Data-Engineering-Project

Mini data pipeline for Data Engineering subject

Functional

💾 Repare 🔧

The database using is PostgreSQL. The create database and table command is on file create_table.sql at data folder.

The needed libraries info stored in file requirement.txt. Install it before start.

Database info is stored in file .env:

DATABASE_HOST=localhost
DATABASE_PORT=5432
DATABASE_NAME=data_enigneering
DATABASE_USER=postgres
DATABASE_PASSWORD=admin

Change it for suitable with the current system.

🤖 Crawler 🤖

🚀 Automation point for tool (like Airflow) 🚀

Located in dep.auto. File crawl_price.py is ready for run with stock's id (i.e. fox, aaa, abc, ...) from user input.

💸 Crawl stock price 💸

Crawl all stock

It will gather all of the company's stock price data dating back to the first day the stock was publicly traded and save it in the target folder. The file will be in csv format, with the name <company name>_stock_price.csv.
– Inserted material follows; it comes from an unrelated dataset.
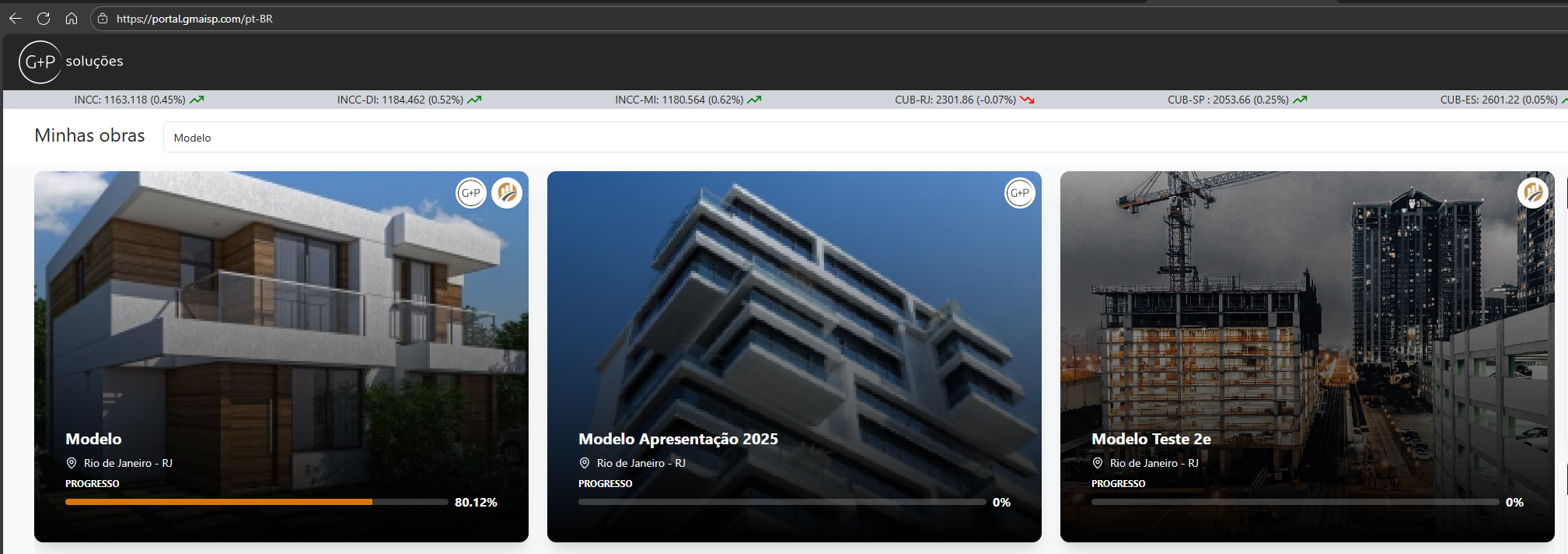Click the 80.12% progress bar on Modelo
The height and width of the screenshot is (554, 1568).
[x=257, y=502]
Command python -m dep.crawler.stock_price -i aaa

Crawl from the date input to the latest date in website

Example: User input 2021-10-20 and the latest date in website is 2021-11-20. It'll gather all the stock price data of the company from 2021-10-21 to 2021-11-20.

Command python -m dep.crawler.stock_price -i aaa --from-date 20-10-2021

For more infomation and usage, run python -m dep.crawler.stock_price -h

📜 Crawl stock info 📜

Crawl by category and exchanges

Example: To crawl all corporate information in HOSE exchange that belong to the bds (Bất Động Sản) category.

Run command python -m dep.crawler.stock_info -c bds -e hose

It'll crawl all data suitable to conditions and store in .csv format at default folder (data folder) with name info_bds_hose_2021-11-09_144249.csv.

Crawl all infomation

Run command python -m dep.crawler.stock_info -a

It'll crawl all data and store in .csv format at default folder (data folder) with name info_all_2021-11-09_144249.csv.

For more infomation, run python -m dep.crawler.stock_info -h